Let´s give a set of events to the monster:
eventList =
[ Event "quantity" 10
, Event "price" 2
, Event "price" 3
, Event "quantity" 30
, Event "price" 4
]
And run it (press Enter to make advance the computation, since
profits
has getChar
).
{-# LANGUAGE ExistentialQuantification #-}
{-# LANGUAGE FlexibleContexts #-}
{-# LANGUAGE UndecidableInstances #-}
{-# LANGUAGE MultiParamTypeClasses #-}
import Control.Concurrent.MVar
import Control.Monad.State
import Data.Map as M
import System.IO.Unsafe
import Unsafe.Coerce
data EventF = forall m b c. EventF (b -> Transient m c)
data Transient m x = Transient (m (Maybe x))
runTrans :: Transient m x -> m (Maybe x)
runTrans (Transient mx) = mx
setEventCont f = do
f' <- get
put $ EventF f
return f'
empty :: Monad m => Transient m a
empty = Transient $ return Nothing
instance (MonadState EventF m) => Monad (Transient m) where
return x = Transient . return . Just $ x
x >>= f = Transient $ do
setEventCont f
mk <- runTrans x
case mk of
Just k -> runTrans (f k)
Nothing -> return Nothing
instance MonadTrans Transient where
lift mx = Transient $ mx >>= return . Just
instance (MonadState EventF m, MonadIO m) => MonadIO (Transient m) where
liftIO io = let x = liftIO io in x `seq` lift x
instance (MonadState EventF m) => MonadState EventF (Transient m) where
-- type StateType (Transient m) = EventF
get = Transient $ get >>= return . Just
put x = Transient $ put x >> return (Just ())
eventHandlers :: MVar (M.Map String EventF)
eventHandlers = unsafePerformIO $ newMVar M.empty
type EvType = String
data Event = forall a. Event EvType a
waitEvent name = Transient $ do
f <- get
evs <- liftIO $ takeMVar eventHandlers
liftIO . putMVar eventHandlers . M.insert name f $ evs
return Nothing
eventLoop [] = return ()
eventLoop (Event name r : evs) = do
liftIO . putStrLn $ "new event: " ++ name
ths <- liftIO . readMVar $ eventHandlers
case M.lookup name ths of
Just (EventF f) -> runTrans'' $ (unsafeCoerce f) r
Nothing -> return ()
eventLoop evs
runTrans' :: Monad m => Transient (StateT EventF m) x -> m (Maybe x)

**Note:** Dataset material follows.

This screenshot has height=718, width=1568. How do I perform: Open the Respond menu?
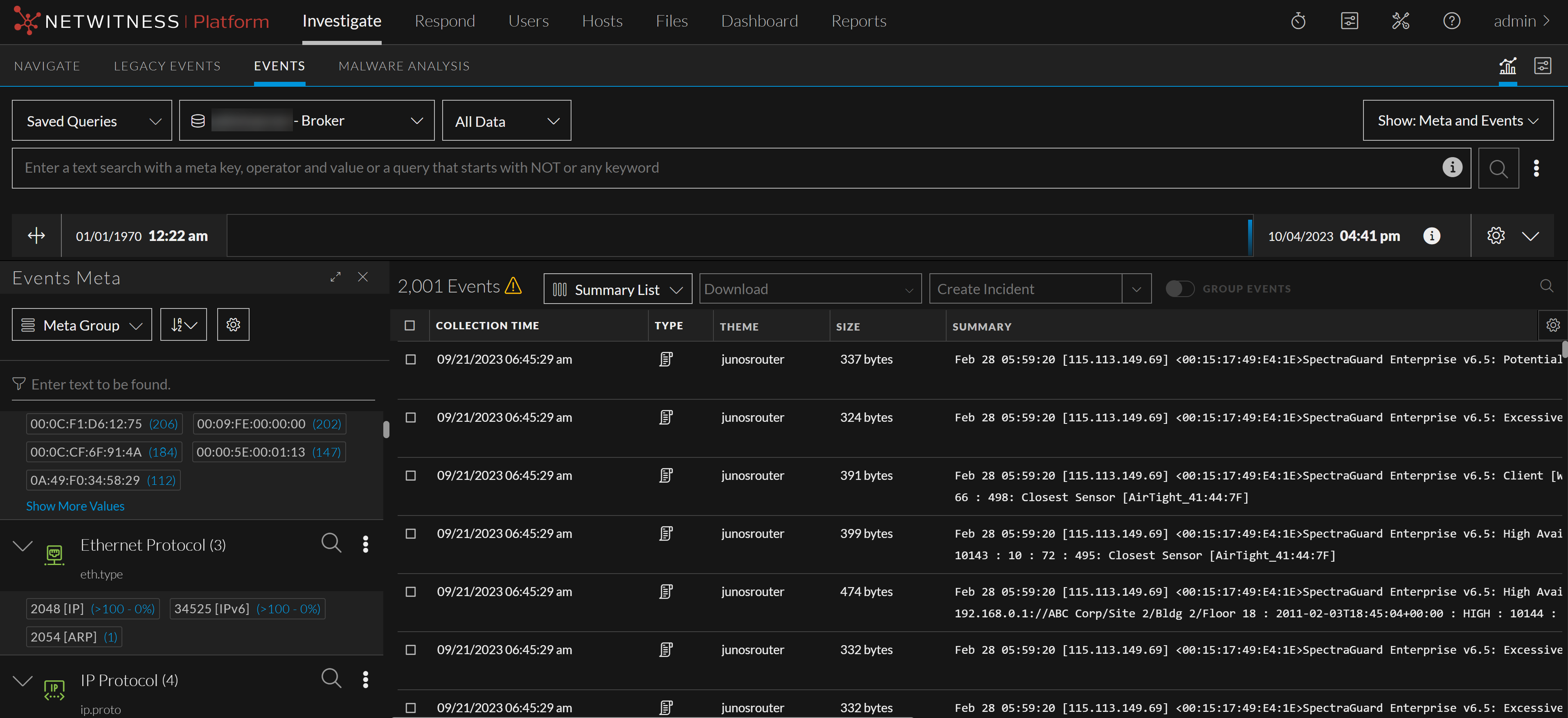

runTrans' tmx = evalStateT (runTrans tmx) undefined
runTrans'' :: Transient (StateT EventF IO) a -> IO ()
runTrans'' tmx = runTrans' tmx >> return ()
-- show
main = do
runTrans'' profits
eventLoop eventList
putStrLn "END"
eventList :: [Event]
eventList =
[ Event "quantity" 10
, Event "price" 2
, Event "price" 3
, Event "quantity" 30
, Event "price" 4
]
profits :: Transient (StateT EventF IO) Integer
profits = do
quantity <- waitEvent "quantity"
liftIO $ do
putStr "quantity="
print quantity
getChar
price <- waitEvent "price"
liftIO $ do
putStr "price="
print price
getChar
liftIO $ do
putStr $ "total="
print $ quantity * price
getChar
return $ quantity * price
-- /show
You see that only the code after each event is executed and that the context upstream necessary for the continuation is maintained when each event is called.
And that's all.
No. Look at this other example.
main = do
runTrans'' $ do
let threshold = 100
pr <- profits
liftIO $ do
when (pr > threshold) $
putStr "Passed threshold! Mail sent to boss."
print pr
eventLoop eventList
putStrLn "END"
It may run the same profits
computation and the same events, but at the end of
it if a threshold of profits is surpassed, it has to produce an extra message.
If you change the main expression in the program by the above one, you would expect that the last message should be
"Passed threshold!…"
but that is not the case. This means that the monad, as is defined, does not trigger the entire set of event handlers necessary. It is necesary to store in the state not the individual continuation but a stack of all the nested continuations in all subcomputations that are affected by the event.
Moreover, the unsafeCoerce
may produce segmentation faults, if instead of
waitEvent "quantity"
alone in a monadic computation we'll put
(*) <$> return units <*> waitEvent "quantity"
.
But this in the second part.
By the way the improvement of this monad that I will present in the second part is the one used in hplayground, a client-side framework.